When I was in elementary school, I got my first taste of descriptive writing. My teacher gave us an assignment in which we were to pick a moment from our week, something that we normally would deem insignificant or mundane, and to describe it fully, to delve deeply into a tiny moment. I remember feeling like such an assignment was a waste of time, that I wouldn’t gain anything remarkable from it.
I was wrong.
I finally decided to write about going through a carwash with my mom after school. In the beginning, I was apathetic, thinking that this was something that I could rush through and move on with my very important nine-year-old commitments (my Webkinz was not about to take care of itself). But as I sat in front of my blank sheet of notebook paper, I felt drawn into the faded blue lines on the page that begged for a story. I sunk into my memory, trying to come up with adequate descriptives. I remember keenly searching for the words to say how bubbles blanketed the body of the car, how the conveyor belt slowly dragged us through hanging strips of blue cloth that clung to the windshield, how the water droplets chased each other down the windows. And I fell in love.

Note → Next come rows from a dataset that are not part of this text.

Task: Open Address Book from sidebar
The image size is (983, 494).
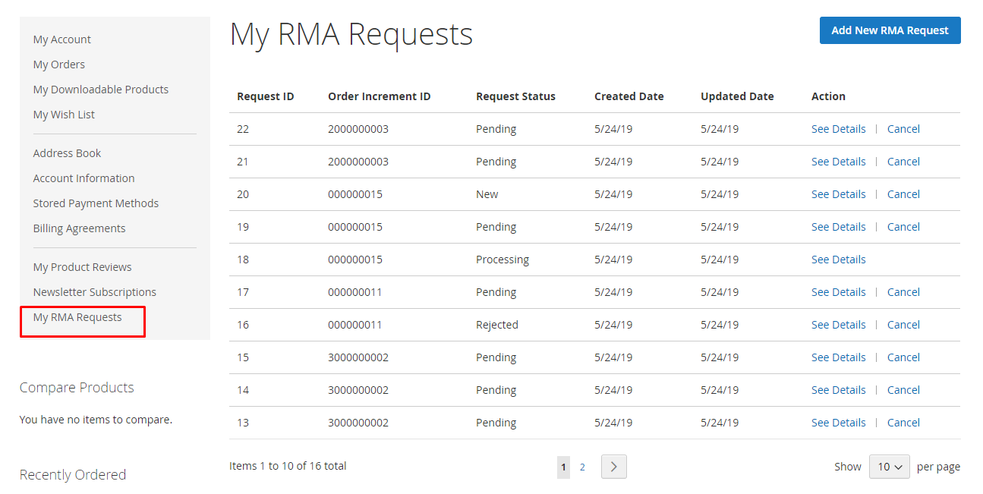Action: click(x=67, y=153)
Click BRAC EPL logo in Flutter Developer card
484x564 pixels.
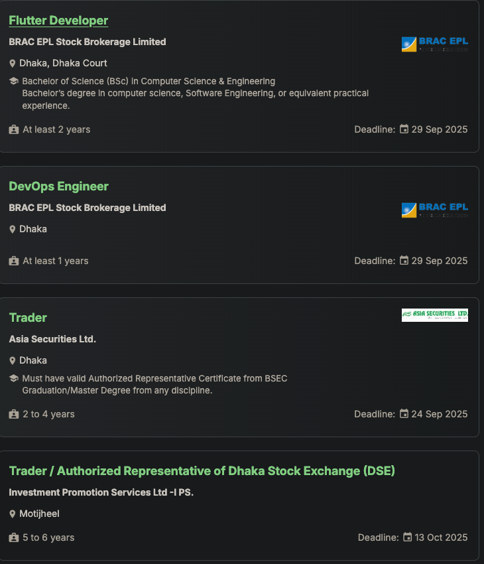434,44
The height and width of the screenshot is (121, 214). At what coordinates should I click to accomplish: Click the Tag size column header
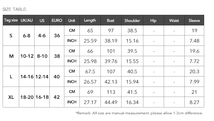pyautogui.click(x=11, y=20)
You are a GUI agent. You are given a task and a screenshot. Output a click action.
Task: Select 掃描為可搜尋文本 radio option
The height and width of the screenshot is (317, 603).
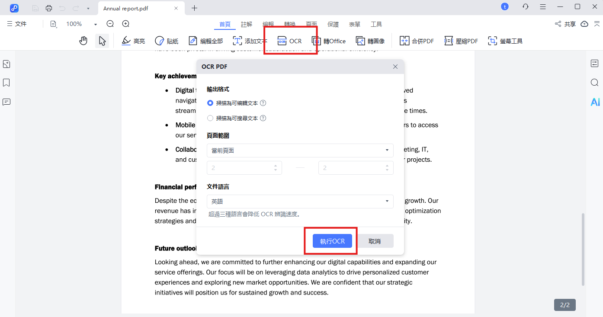(x=210, y=118)
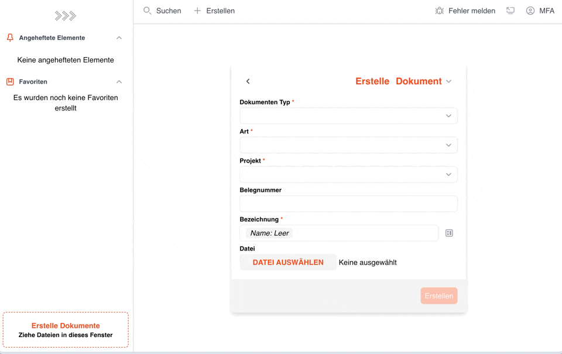Collapse the Angeheftete Elemente section
This screenshot has height=354, width=562.
(x=119, y=38)
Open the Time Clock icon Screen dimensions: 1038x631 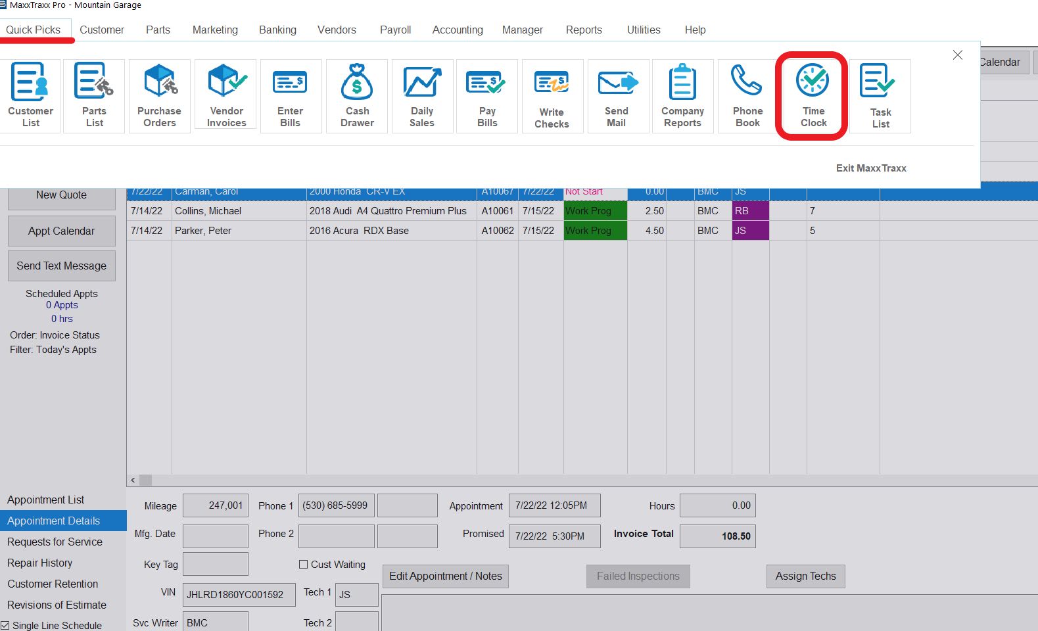point(813,96)
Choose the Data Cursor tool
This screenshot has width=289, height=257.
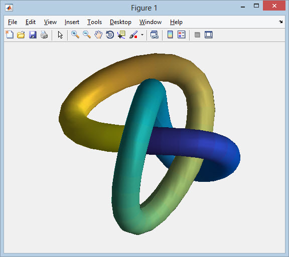coord(121,35)
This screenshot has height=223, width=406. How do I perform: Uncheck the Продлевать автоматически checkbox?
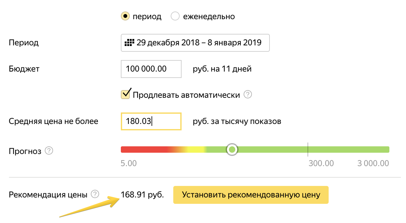(x=125, y=94)
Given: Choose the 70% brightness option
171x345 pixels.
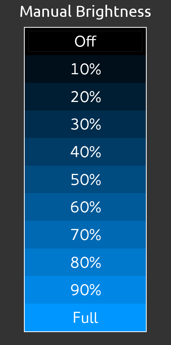Looking at the screenshot, I should pos(85,235).
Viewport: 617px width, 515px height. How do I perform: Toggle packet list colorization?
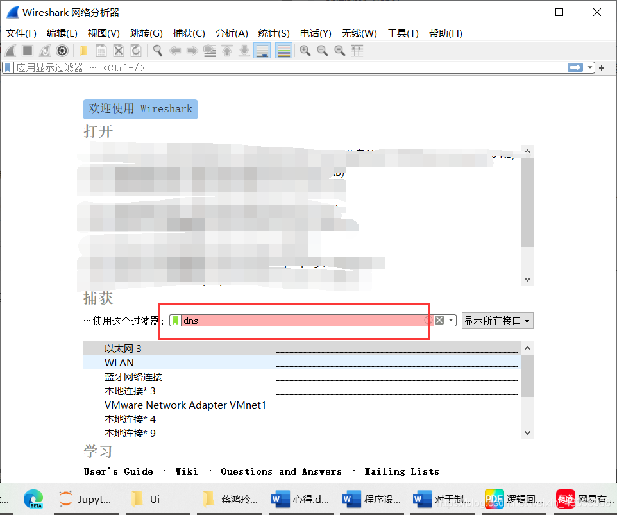[x=283, y=51]
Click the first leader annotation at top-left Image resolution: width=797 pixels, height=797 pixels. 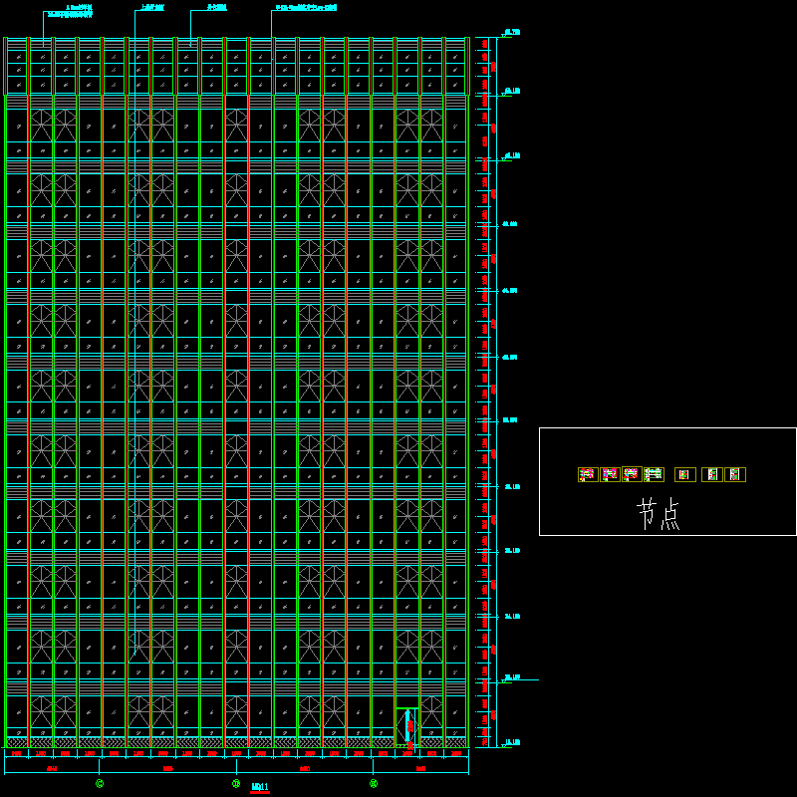tap(70, 11)
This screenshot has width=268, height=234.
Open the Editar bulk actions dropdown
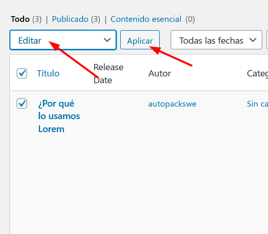coord(63,40)
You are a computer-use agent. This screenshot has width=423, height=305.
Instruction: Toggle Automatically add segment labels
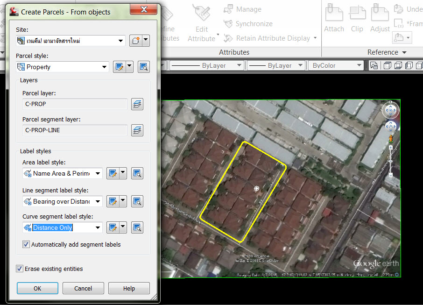pyautogui.click(x=26, y=244)
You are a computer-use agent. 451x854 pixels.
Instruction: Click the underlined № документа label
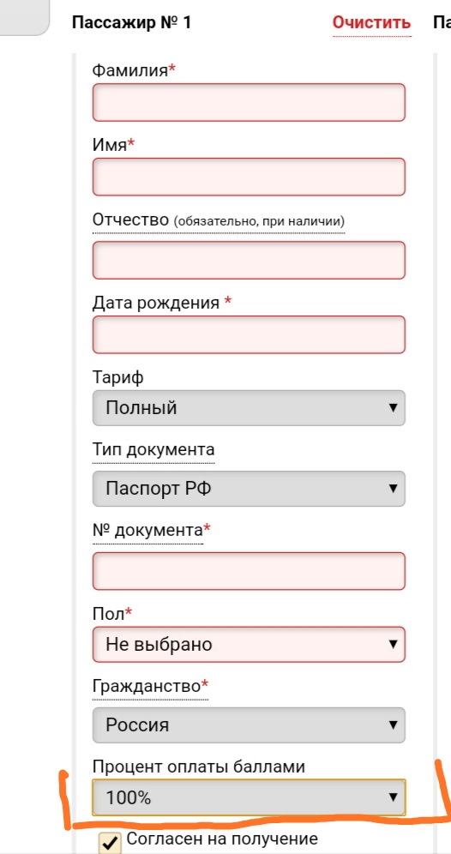148,529
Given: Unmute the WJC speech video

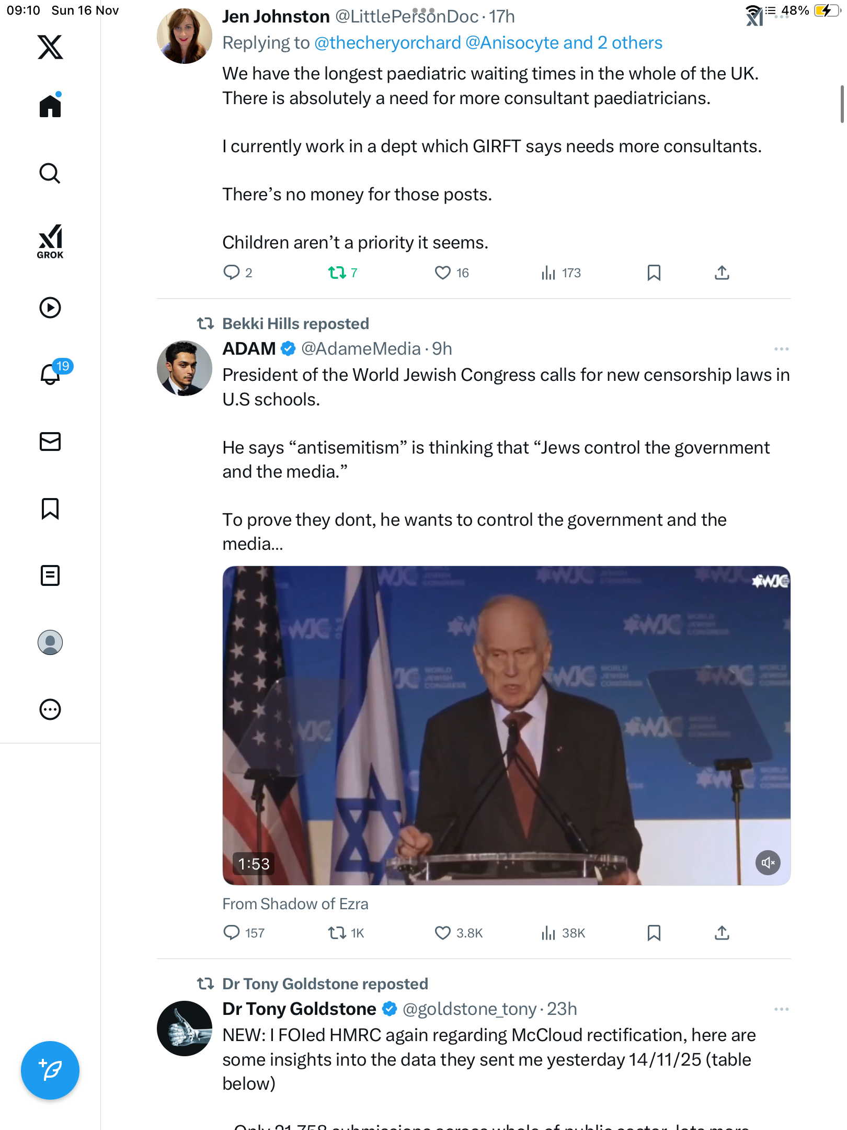Looking at the screenshot, I should [768, 863].

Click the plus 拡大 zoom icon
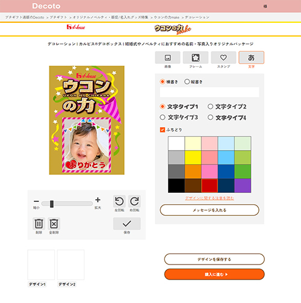(98, 200)
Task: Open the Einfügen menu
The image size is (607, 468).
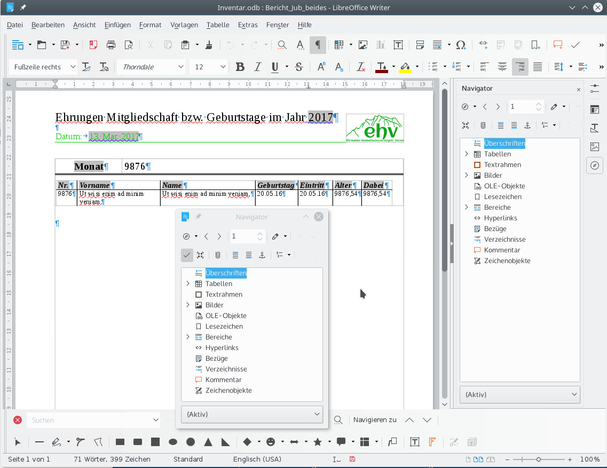Action: (x=117, y=25)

Not with the concept of a carwash of course, but I fell in love with the beauty of written word. The ability to extend an infinitesimal, instantaneous, and even insignificant moment into a drawn out song, the way kindling takes a tiny spark and creates a steady flame. Writing became a form of appreciation. It became my camera that captured memories and time, and it gave me a lens through which to view the world.
When you look at a moment through words, you pay attention better. You learn to look for the little things, to not only notice small details but to rest in them. And in that you may find more beauty and complexity that you ever thought possible. The world has so much depth. We spend so much time skimming across the surface, never questioning what would happen if we actually had the courage to dive. My nine year old intuition was right in that it’s easier to float through, but is it worth it?
Writing allows for us to rest in a moment. We rest in thought, rest in emotion, rest in detail, rest in memory, rest in the persistent clicking of the backspace key until the write words are spelled out on the page. We ruminate in language until we find a way to express our thoughts in clear and precise ways.
Writing takes the jumble of ideas in the brain and streamlines them into something that at least pretends to makes sense. Writing takes pinches of interior thought and sprinkles them across pages. Writing takes black squiggles and melts them into inky masses on the back of the retina which dissolve into meaning for a reader. Writing takes shattered pieces of who I am and slyly tucks them in the corners of turns of phrase. Writing is patient. It waits. And with every added character, it slowly builds until you are left with something beautiful, tangible, and weighted enough to pull you under the surface.